>>>

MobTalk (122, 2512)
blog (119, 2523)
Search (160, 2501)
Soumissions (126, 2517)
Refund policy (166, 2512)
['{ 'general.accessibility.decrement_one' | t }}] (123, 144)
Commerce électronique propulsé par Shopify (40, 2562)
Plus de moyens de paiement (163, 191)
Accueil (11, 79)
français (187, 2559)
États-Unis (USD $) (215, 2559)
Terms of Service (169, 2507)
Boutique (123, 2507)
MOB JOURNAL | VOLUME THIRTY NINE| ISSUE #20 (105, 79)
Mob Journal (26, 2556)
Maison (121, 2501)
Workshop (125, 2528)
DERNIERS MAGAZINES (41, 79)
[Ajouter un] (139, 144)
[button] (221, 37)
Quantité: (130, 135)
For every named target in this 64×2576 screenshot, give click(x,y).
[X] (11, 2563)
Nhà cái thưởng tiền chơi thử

<<<

Print all of the entries exactly, leaving nothing out.

# Result
MobTalk (122, 2512)
blog (119, 2523)
Search (160, 2501)
Soumissions (126, 2517)
Refund policy (166, 2512)
['{ 'general.accessibility.decrement_one' | t }}] (123, 144)
Commerce électronique propulsé par Shopify (40, 2562)
Plus de moyens de paiement (163, 191)
Accueil (11, 79)
français (187, 2559)
États-Unis (USD $) (215, 2559)
Terms of Service (169, 2507)
Boutique (123, 2507)
MOB JOURNAL | VOLUME THIRTY NINE| ISSUE #20 (105, 79)
Mob Journal (26, 2556)
Maison (121, 2501)
Workshop (125, 2528)
DERNIERS MAGAZINES (41, 79)
[Ajouter un] (139, 144)
[button] (221, 37)
Quantité: (130, 135)
For every named target in this 64×2576 screenshot, give click(x,y).
[X] (11, 2563)
Nhà cái thưởng tiền chơi thử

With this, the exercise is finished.